То ли в воздаяние за тяжкий труд, то ли такова местная алхимия, но чай на болоте был вкуснее любого чая – и прежде, и после. Дуна снимал куртку, раскладывал ее среди вереска, получалось пружинистое сиденье, оно царапало икры, зато штаны оставались сухие.

– Тсс, Ноу, слушай кукушку.

Именно там – через семьдесят восемь лет после того, как у редакции “Фрименз Джорнел”[22] на Принсез-стрит в Дублине зажглась первая дуговая лампа, и семьдесят – с тех пор, как включили электрическое освещение в общественных местах, когда Чарлз Стюарт Парнелл[23], обращаясь к обширной толпе, использовал свет как символ свободной Ирландии, – именно там, в Фахе, электричества по-прежнему не случилось. Оно вечно было на подходе – болтали, мол, того и гляди возникнет, а с ним всякие бедствия и чудеса, но покамест оно вечно где-то не здесь.

Именно там банное время – целый субботний спектакль, грандиозные фанфары ведер и горшков, святой нимб пара, прелюдия к воскресному духу карболки и “Ринзо”[24] в Святой Цецелии.

Именно там вечно водилась кошка по кличке Кыся, эта кличка противостояла смертности и была одновременно и личной, и общей, а потому кошка звалась “эта Кыся”, а также просто “Кыся” – из-за задней двери, шипением без всяких гласных: “Кс-кс-кс”, – и в разное время бывала черной, или черно-белой, или рыжей, здоровенной, средней или мелкой, но, как душа переселяющаяся, всегда оставалась Кысей.
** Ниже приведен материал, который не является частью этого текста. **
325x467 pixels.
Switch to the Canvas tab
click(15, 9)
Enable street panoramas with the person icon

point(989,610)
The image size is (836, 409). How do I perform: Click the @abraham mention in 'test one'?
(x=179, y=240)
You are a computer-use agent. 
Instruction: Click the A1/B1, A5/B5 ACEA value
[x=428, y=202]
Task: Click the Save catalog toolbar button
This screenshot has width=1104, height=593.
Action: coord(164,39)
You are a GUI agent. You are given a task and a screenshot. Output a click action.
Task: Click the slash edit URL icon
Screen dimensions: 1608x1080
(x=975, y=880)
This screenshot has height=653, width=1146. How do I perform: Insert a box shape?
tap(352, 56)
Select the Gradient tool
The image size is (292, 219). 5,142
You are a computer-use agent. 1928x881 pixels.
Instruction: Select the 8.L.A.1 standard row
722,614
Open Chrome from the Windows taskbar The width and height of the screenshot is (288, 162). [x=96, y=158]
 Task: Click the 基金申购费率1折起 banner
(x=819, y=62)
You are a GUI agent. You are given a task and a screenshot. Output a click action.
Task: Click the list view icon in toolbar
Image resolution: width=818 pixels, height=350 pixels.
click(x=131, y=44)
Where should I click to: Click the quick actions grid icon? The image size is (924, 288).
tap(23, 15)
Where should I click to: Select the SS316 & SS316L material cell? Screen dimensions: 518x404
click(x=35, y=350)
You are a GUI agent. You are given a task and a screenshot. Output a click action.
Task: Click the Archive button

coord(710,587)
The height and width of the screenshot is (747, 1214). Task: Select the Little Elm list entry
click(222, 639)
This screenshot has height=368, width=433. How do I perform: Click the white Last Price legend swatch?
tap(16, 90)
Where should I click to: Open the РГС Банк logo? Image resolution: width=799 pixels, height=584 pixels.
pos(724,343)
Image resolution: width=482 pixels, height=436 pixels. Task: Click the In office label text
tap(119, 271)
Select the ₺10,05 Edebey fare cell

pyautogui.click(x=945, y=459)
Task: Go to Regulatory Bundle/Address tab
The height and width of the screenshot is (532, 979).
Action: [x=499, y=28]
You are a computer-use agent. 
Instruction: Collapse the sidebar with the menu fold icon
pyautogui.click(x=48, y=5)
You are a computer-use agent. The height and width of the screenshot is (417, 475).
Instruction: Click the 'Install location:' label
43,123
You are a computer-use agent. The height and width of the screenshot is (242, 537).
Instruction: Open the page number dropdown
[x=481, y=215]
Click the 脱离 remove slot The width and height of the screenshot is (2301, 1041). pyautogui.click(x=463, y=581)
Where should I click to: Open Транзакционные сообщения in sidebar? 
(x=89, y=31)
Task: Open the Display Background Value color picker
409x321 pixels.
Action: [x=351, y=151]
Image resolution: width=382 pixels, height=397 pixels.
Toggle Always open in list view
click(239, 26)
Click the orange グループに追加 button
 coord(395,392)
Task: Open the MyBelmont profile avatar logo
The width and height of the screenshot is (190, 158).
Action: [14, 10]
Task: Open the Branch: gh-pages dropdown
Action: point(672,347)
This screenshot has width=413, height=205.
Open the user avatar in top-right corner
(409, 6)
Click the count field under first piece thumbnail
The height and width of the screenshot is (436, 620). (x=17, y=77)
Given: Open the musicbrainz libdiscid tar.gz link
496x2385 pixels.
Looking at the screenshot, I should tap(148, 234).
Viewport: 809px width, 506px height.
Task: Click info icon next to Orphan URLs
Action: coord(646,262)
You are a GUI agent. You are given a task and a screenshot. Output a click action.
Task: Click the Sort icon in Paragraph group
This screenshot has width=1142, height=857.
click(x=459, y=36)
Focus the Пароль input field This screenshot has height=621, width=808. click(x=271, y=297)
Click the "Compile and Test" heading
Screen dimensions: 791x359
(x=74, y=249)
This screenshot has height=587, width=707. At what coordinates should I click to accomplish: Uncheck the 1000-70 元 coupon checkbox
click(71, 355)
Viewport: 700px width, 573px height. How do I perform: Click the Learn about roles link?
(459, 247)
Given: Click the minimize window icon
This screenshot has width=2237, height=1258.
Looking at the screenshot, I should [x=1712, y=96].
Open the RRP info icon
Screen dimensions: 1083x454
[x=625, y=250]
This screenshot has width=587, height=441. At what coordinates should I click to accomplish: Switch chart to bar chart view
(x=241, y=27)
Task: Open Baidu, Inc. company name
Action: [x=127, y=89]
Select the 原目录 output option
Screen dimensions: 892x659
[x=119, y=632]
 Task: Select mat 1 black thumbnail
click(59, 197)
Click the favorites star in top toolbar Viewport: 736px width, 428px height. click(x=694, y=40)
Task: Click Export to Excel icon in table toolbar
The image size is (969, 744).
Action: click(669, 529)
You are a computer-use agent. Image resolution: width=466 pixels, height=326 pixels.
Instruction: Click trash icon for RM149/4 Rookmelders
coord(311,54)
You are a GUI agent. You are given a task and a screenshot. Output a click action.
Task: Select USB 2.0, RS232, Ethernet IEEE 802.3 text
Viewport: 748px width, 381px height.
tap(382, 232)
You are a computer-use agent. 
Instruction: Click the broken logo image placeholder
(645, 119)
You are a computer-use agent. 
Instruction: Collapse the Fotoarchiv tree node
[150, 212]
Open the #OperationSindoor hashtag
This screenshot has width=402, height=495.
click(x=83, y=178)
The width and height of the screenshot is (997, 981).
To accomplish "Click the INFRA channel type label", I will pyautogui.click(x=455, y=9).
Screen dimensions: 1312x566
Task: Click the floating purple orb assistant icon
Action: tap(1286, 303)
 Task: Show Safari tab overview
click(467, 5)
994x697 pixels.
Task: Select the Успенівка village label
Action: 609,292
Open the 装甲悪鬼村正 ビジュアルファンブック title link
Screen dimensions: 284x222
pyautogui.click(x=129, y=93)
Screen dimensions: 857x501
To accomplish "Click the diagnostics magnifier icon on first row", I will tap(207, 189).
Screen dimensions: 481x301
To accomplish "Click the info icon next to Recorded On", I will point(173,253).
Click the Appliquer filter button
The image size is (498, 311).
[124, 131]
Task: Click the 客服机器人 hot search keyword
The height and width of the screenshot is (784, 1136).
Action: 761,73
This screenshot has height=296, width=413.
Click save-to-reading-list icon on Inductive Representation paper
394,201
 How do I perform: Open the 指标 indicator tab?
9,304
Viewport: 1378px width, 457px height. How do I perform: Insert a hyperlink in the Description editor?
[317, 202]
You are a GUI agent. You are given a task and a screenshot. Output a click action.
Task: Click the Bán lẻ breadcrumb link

Именно там мухи залетали в дом, укрываясь от непогоды, и, незамеченные, поселялись в толще воздуха или прилеплялись к завитым, медового цвета мушиным кладбищам, какие никогда не переполнялись; там ты усаживался на трехногий табурет, выделанный из моренной в болоте доски, у Суси в доильном сарае – на табурет, сколоченный Дуной и потому совершенно лишенный равновесия, табурет, по виду своему лишь слегка современнее каменного века, и, под бабушкиным руководством, вжимался головой в бок Герти – “коровы уж такой молочной, что впору везти ее домой к твоей матери” – и ощупью искал коровий сосок, нечто совершенно невообразимое, большое, никак не меньше детской твоей руки, розовое и шершавое и при этом отчего-то усталое, и ты выманивал – а не просто выдавливал – яростную струю молока, горячую, сероватую, и с этой резкой молочной музыкой она пугающе наискосок шибала в эмаль ведра.

Именно там, когда нисходила тьма, нисходила она абсолютно, а когда выбирался наружу, ветер иногда растаскивал облака и тебе являлось откровение столь несметных звезд, что не удавалось отдать должное этому чуду, и телом своим чувствовал ты себя меньше, а душою – бескрайним.

Вернувшись в дом, ты отправлялся по крутым ступенькам капитанского трапа спать на матрасе – до того тонком, что он не заслуживал мягкости, подразумеваемой самим его названием, – на чердаке под самой тростниковой кровлей, все равно что внутри грубой кисточки, где попадали в ловушку все запахи дня. Ты знал, что тростник кишит жизнью, а потому решительно собирался не спать и глазеть на кровлю, пока жизнь не явит себя, но она все никак. Буро проваливался в сон – и в другое измерение, где приблизительная версия тебя самого летела сквозь мирозданье, яркое, но зыбкое, пока не просыпался ты в незримом свете, глядя на летучую мышь, спящую вверх тормашками прямо у тебя над постелью.

Именно там я однажды наблюдал в городе, как мой дед выходит из “Пивнушки”, достает из кармана большой медный пенни, кладет его на дорогу и идет себе дальше. Когда я спросил его, зачем это, он выдал мне улыбку-айсберг неведомой глубины погружения и ответил:

– Мужчина, женщина или ребенок, кто найдет ту монетку, решит, что счастливый сегодня день. – Тут он подмигнул мне изо всех сил. – Так оно и будет.